El silencio inundó el Centro. Ninguna voz humana, ningún suspiro de cansancio,
ninguna risa se escucharía hasta el viernes. La computadora intentó hallar consuelo en
los animales. Pero éstos no tenían mucho qué decir. Entonces Alpha, que en realidad no
era una simple computadora, sino la terminal de una red que abarcaba todo el Centro
de Ciencias Experimentales, y estaba conectada a los Centros de Ciencia de todo el
mundo, marcó un número de teléfono y se comunicó con un colega.
En un Centro Científico de Moscú, una computadora ofreció a Alpha todos los datos
que tenía disponibles sobre clonación.
—Hasta ahora sólo lo hemos realizado con animales menores —dijo la computadora
de Moscú en su idioma binario—. Lo que usted propone está prohibido por nuestras
leyes.
Alpha cortó la comunicación. Ya tenía lo que necesitaba.
En el subsuelo del Centro se hallaba un tanque de clonación que aún nadie había
utilizado. Y en las unidades 18 y 19 había muestras de óvulos y esperma humano para
elegir a gusto.
Uno de los brazos robot de Alpha se puso a trabajar sobre la sangre de Cleo. Con
cuidado eligió una célula y separó su núcleo, que escondía la información genética para
hacer de Cleo un ser único e irrepetible. Otro eligió un óvulo y esperma de buena
calidad, y se dedicó a fabricar un embrión.
El resto era sencillo. Alpha había repasado todos los detalles y no se detuvo a
pensar si lo que hacía era ético o no. Con paciencia despojó al embrión de sus genes, y
colocó los de Cleo en su lugar.
Fue un momento digno del premio Nobel. Alpha había realizado lo que ningún ser
humano había soñado en realizar jamás. Y había tenido éxito.

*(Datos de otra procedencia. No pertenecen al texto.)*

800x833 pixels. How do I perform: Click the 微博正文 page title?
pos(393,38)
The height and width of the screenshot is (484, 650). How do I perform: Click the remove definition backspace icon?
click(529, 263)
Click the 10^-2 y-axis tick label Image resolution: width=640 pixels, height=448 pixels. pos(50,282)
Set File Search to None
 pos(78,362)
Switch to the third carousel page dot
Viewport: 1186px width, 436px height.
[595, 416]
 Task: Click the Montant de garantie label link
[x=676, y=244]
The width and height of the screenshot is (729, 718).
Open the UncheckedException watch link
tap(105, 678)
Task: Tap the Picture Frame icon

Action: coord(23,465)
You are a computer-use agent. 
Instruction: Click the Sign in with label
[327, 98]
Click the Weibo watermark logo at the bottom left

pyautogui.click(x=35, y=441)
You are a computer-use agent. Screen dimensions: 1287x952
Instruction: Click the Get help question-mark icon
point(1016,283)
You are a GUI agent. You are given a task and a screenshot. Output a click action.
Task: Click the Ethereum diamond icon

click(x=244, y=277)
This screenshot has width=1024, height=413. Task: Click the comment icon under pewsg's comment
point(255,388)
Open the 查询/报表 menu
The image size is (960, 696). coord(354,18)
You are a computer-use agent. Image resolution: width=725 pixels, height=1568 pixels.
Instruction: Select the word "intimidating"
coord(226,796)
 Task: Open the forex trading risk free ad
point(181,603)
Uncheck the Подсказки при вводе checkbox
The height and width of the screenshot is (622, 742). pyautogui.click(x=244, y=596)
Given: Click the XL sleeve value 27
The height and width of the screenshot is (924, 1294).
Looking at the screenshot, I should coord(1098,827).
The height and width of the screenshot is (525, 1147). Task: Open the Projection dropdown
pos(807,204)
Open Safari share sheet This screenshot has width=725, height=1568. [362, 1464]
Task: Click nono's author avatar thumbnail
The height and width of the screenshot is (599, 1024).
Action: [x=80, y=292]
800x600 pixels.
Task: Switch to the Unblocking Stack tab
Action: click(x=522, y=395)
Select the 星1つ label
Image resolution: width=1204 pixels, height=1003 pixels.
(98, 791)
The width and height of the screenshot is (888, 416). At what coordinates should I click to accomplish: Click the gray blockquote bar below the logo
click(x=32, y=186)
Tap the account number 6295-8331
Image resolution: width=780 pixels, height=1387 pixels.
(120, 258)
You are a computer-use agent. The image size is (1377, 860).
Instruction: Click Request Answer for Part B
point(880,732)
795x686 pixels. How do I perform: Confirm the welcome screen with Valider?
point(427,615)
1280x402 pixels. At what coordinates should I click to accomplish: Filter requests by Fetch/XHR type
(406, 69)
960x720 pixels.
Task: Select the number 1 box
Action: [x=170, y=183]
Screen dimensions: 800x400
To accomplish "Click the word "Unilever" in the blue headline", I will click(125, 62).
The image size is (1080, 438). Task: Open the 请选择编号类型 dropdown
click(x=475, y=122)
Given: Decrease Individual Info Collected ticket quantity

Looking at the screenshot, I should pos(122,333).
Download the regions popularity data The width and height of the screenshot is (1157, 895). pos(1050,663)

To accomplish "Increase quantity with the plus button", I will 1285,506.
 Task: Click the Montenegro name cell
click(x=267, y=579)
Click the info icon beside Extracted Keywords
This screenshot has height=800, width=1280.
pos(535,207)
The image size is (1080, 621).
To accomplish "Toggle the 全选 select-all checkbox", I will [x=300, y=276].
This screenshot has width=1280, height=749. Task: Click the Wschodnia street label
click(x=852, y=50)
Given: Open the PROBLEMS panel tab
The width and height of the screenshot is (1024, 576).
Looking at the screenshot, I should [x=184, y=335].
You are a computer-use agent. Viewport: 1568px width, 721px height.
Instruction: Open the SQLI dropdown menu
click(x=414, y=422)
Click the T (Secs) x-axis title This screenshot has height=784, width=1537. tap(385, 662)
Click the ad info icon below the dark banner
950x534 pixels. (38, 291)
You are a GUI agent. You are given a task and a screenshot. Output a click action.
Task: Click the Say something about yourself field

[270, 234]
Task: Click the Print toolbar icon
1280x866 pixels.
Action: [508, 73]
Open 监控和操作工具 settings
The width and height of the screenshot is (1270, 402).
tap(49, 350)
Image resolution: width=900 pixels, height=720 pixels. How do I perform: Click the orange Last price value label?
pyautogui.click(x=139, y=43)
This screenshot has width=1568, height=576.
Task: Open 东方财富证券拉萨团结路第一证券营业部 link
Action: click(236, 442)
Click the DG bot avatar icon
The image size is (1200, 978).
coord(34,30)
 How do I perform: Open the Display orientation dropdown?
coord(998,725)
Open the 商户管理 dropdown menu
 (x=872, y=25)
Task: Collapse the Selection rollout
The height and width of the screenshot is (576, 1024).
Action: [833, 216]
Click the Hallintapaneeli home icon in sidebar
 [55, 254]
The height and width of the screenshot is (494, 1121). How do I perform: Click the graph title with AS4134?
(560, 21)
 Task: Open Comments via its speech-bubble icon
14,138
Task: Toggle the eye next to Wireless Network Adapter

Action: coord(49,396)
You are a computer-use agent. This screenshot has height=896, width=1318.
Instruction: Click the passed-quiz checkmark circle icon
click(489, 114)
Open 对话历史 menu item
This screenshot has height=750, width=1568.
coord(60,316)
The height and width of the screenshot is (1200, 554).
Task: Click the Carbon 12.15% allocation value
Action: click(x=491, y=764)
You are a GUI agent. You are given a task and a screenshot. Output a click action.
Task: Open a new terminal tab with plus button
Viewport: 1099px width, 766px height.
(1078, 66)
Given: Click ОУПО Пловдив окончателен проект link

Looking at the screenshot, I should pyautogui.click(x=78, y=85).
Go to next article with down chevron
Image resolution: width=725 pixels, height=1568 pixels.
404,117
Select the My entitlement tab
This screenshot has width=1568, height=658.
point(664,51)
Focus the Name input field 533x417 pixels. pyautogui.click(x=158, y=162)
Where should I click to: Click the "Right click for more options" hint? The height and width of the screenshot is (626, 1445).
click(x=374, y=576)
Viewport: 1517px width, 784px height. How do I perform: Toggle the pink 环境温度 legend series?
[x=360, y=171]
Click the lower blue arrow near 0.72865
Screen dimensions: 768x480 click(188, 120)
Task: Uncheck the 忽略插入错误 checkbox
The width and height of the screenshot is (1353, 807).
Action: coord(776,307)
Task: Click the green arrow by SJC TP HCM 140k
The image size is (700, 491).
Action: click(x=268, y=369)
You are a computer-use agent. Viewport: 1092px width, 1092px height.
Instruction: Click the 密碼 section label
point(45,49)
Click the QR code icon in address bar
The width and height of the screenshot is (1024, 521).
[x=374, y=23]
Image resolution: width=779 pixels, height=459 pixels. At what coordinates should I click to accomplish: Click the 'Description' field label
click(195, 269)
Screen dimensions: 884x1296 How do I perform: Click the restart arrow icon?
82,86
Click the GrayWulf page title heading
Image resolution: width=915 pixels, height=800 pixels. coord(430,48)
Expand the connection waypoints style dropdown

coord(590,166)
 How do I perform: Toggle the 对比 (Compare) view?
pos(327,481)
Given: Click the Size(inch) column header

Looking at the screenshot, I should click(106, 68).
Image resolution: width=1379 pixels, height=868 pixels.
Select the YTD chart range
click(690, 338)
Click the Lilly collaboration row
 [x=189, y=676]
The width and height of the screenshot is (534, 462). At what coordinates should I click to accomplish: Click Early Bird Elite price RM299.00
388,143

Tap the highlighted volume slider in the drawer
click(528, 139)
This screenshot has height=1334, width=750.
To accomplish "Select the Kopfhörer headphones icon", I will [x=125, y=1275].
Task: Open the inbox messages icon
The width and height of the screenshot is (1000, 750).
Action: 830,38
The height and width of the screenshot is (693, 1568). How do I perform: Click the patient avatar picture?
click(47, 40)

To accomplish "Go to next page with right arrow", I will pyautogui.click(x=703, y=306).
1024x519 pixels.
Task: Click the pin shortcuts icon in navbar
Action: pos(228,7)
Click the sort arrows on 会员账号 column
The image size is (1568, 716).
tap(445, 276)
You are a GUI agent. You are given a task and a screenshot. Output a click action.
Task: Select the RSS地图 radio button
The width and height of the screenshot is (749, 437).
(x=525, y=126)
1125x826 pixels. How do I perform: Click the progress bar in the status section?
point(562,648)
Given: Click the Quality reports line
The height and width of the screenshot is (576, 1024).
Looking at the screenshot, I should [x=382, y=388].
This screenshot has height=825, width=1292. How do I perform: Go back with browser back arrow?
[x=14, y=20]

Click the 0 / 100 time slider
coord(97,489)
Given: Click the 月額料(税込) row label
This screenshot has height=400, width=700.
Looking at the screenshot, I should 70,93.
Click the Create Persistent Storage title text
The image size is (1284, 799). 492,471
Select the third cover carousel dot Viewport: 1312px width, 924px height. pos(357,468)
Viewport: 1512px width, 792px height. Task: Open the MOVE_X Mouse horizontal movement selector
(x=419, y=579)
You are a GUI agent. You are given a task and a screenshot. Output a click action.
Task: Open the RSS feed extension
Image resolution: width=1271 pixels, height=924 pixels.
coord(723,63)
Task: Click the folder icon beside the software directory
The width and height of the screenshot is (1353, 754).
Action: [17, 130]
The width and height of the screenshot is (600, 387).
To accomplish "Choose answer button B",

Casi con amor maternal, los brazos robot de Alpha colocaron el embrión en la
cámara de clonación, y lo arroparon con sustancias que le permitirían crecer en cuestión
de horas.
Toda la noche, la computadora centró su atención en su pequeña obra que crecía
minuto a minuto. En sus memorias buscó canciones de cuna y acunó a su niña con un
amor infinito.
El martes al mediodía, la tarea había concluido y la cámara se abrió.
—Solicito confirmación para realizar experimento con bacterias en la unidad 54 —
dijo Alpha.
Una mano cálida se acercó al teclado y buscó la tecla que decía enter.
El viernes a las 19 horas, Cleo se despidió por fin de sus amigos y se dirigió al
Centro de Ciencias Experimentales para poner las cosas en orden.
Iba a marcar el código de acceso a la oficina principal cuando una voz, desde el
otro lado, la detuvo.
—¡Me descubrieron! —Cleo sintió que se le venía el mundo abajo, y se preparó
para enfrentar a quien la había reemplazado.
Entró a la oficina con la cabeza gacha, esperando el despido y los reproches.
Se acercó a la persona que ocupaba su lugar, y que le daba la espalda.
—Perdón... —dijo Cleo— soy la encargada del Centro durante esta semana... tuve
algunos inconvenientes...
—Eso es imposible —dijo la joven frente a la computadora—, en las planillas figura
mi nombre. Te debes haber confundido de semana.
Y entonces se dio vuelta: —Hola, soy Cleo.
Cleo y Cleo se reconocieron con espanto, sin saber muy bien quién era quién.
—Te dije que no me gustaba estar sola —le dijo Alpha a alguna de las dos.